Tonight, I rub arnica gel into my bruises and practice playing my guitar all the while recognizing that this guitar practice is increasing the dexterity of my hands. Big smile.

My beautiful picture

What goes on inside the heads of people who deliberately hurt others? I’m thinking about the hurt caused by words and attitudes (or even the lack of words) rather than physical assaults… I wonder if people full of pain think that by unloading pain onto others they can lighten their loads? The truth is, what they accomplish is the Karmic equivalent of paddle ball (remember those? I spent a lot of time putting arnica on my face…). I have shoved my foot into my mouth a couple of times recently, but they were innocent mistakes and I felt awful after I realized, each time, what I had said. Yet, I likely did cause some harm.

So I guess the big question is about intention. And the big answer is about what was intended. That road to hell thing…

Only the individual knows what was intended. I’ve seen enough passive-aggressive behavior in my adulthood to write a book. Animals, on the other hand, never get snarky, abusive or off-handed in their intentions. Animals are always real, always honest.

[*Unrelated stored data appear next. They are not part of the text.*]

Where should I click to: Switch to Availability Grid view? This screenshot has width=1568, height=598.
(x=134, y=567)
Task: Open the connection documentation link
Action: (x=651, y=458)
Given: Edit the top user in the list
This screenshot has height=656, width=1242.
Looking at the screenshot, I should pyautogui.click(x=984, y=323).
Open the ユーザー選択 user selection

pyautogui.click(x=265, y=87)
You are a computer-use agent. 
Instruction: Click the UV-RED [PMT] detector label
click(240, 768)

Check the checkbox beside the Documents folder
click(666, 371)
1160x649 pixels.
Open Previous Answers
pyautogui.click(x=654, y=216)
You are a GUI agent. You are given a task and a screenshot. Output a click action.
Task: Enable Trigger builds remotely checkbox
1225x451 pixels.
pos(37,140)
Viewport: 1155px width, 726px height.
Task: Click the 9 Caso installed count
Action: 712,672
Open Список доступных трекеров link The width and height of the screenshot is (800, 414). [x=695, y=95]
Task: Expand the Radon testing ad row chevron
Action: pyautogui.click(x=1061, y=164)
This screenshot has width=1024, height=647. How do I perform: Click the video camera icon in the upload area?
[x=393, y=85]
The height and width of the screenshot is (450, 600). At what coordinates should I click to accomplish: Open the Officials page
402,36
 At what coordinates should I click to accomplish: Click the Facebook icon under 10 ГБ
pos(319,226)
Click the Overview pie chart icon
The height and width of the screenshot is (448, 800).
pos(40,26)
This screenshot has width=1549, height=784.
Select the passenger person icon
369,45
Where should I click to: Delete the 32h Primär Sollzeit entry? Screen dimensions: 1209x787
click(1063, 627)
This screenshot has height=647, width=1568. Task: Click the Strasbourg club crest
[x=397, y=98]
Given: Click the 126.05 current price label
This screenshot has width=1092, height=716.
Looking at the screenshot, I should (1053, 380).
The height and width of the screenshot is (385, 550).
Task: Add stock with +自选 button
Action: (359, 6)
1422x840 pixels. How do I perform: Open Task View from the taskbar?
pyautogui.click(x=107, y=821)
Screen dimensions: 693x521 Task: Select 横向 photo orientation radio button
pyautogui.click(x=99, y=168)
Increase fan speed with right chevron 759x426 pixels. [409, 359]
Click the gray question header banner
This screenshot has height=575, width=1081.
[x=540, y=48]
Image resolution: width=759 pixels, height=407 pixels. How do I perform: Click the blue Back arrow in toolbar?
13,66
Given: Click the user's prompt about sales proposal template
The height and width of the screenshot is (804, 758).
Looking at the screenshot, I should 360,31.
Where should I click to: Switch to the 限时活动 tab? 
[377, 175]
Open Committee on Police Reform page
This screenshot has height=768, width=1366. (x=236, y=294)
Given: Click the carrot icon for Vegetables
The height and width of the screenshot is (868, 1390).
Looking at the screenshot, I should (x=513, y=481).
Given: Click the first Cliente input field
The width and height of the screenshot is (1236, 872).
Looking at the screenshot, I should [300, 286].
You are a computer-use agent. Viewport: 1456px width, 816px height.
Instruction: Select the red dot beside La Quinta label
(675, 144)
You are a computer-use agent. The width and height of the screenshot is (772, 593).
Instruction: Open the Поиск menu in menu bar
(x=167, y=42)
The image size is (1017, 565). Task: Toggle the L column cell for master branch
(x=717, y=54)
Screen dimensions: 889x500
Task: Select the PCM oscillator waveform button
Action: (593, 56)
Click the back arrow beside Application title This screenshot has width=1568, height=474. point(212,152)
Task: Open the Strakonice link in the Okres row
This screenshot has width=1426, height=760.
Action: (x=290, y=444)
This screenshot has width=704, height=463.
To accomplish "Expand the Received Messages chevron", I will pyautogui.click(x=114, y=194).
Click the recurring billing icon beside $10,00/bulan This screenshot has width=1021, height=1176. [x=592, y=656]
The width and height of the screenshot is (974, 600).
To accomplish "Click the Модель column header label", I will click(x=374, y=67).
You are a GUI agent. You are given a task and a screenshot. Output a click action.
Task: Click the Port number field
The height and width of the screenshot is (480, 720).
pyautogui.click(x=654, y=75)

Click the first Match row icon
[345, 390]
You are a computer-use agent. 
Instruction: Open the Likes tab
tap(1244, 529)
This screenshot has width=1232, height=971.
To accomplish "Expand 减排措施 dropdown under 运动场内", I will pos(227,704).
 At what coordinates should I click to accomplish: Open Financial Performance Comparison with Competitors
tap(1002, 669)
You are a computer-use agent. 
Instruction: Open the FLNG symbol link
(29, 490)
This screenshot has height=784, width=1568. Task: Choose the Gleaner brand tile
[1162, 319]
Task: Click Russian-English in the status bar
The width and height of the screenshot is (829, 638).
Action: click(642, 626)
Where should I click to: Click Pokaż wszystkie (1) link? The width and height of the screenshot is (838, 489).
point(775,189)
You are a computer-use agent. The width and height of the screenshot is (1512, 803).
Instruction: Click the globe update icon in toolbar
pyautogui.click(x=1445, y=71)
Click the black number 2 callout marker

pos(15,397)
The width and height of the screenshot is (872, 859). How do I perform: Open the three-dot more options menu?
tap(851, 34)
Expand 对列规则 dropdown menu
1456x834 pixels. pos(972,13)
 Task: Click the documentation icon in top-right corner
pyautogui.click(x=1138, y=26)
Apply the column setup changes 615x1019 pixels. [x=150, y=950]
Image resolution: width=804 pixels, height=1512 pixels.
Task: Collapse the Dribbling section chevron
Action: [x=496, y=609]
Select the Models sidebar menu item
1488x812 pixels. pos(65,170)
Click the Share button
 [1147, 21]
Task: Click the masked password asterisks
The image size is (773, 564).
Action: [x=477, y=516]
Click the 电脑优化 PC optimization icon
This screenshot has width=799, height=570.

We may not always like what we hear from an animal, but it will never be veiled in cruel or ulterior motives.

I settle in this Christmas night with my always honest dogs and listen to my noble horses banging their feed tubs around in the dark. They are clearly searching for scraps of hay they themselves shoved out of the feeders earlier… I have one gelding (Grits) whose feeder is always on its side when I bring the hay for breakfast and for supper. I stand by his pen with his hay and say, “turn it right” and he pushes it upright with his muzzle. He amazes and scares me a little (what else does he comprehend!). This is a good life. My intentions are always good. My outcomes may not always be, but I have never meant to hurt a single soul nor cause anyone discomfort.